▶ _TASK DETAILS_
Lines that include the word "with" should be copied from the listing that follows.
>>>
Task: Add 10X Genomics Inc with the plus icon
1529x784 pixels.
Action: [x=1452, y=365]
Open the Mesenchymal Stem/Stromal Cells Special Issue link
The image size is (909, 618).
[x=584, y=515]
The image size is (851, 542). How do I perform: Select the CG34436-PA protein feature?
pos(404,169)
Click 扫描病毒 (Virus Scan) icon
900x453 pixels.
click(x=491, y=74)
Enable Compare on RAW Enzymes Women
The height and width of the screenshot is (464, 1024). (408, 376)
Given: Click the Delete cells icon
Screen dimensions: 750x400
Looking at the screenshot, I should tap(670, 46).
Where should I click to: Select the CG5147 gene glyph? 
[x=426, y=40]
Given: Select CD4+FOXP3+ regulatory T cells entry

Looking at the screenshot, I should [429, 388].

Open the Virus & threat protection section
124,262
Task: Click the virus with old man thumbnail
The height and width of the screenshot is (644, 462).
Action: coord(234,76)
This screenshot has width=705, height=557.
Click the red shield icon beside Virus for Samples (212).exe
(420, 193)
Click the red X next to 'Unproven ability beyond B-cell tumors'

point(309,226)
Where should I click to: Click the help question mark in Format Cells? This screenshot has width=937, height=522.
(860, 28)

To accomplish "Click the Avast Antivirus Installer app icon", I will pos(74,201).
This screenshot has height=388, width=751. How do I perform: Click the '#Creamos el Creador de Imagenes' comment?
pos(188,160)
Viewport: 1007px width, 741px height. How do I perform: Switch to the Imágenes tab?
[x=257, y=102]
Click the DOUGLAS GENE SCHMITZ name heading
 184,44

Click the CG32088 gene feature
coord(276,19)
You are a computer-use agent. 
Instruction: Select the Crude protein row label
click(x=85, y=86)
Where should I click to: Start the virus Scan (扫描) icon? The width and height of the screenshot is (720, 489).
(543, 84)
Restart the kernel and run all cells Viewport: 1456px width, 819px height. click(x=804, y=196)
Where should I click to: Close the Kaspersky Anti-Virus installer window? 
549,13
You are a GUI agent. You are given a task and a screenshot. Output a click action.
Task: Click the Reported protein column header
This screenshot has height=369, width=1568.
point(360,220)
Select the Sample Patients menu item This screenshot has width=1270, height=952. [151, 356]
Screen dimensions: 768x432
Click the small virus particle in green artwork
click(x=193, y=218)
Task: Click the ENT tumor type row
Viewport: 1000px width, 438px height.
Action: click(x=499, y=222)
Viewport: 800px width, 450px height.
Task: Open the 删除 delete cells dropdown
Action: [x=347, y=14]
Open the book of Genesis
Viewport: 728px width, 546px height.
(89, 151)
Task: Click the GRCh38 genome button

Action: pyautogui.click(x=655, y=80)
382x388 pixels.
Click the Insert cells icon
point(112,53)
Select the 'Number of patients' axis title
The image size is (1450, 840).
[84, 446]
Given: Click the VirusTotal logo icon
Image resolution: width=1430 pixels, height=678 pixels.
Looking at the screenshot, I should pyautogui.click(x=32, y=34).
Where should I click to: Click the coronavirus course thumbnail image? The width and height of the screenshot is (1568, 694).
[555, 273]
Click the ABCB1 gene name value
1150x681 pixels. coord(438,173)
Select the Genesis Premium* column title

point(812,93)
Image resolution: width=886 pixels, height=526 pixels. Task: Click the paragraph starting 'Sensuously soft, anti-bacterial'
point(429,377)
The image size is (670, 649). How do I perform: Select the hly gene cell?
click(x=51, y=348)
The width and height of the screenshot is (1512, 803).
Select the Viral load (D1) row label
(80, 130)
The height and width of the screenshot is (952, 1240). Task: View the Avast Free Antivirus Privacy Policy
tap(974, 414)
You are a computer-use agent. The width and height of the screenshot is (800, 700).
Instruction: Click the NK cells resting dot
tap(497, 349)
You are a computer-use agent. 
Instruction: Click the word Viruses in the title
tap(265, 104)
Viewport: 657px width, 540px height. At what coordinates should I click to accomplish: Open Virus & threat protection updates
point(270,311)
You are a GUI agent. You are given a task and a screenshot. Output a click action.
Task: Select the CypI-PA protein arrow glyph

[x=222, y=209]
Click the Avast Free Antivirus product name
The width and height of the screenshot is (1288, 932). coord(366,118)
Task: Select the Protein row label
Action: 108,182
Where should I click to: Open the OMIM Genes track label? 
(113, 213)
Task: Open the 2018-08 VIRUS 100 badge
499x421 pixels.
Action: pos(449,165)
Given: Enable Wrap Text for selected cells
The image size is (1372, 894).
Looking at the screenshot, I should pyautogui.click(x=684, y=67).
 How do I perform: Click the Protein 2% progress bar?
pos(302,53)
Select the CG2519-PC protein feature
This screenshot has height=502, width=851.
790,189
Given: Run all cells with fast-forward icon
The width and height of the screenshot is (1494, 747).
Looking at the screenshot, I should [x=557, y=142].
<<<
▶ _OUTPUT_
Task: Add 10X Genomics Inc with the plus icon
Task: Click the virus with old man thumbnail
Given: Run all cells with fast-forward icon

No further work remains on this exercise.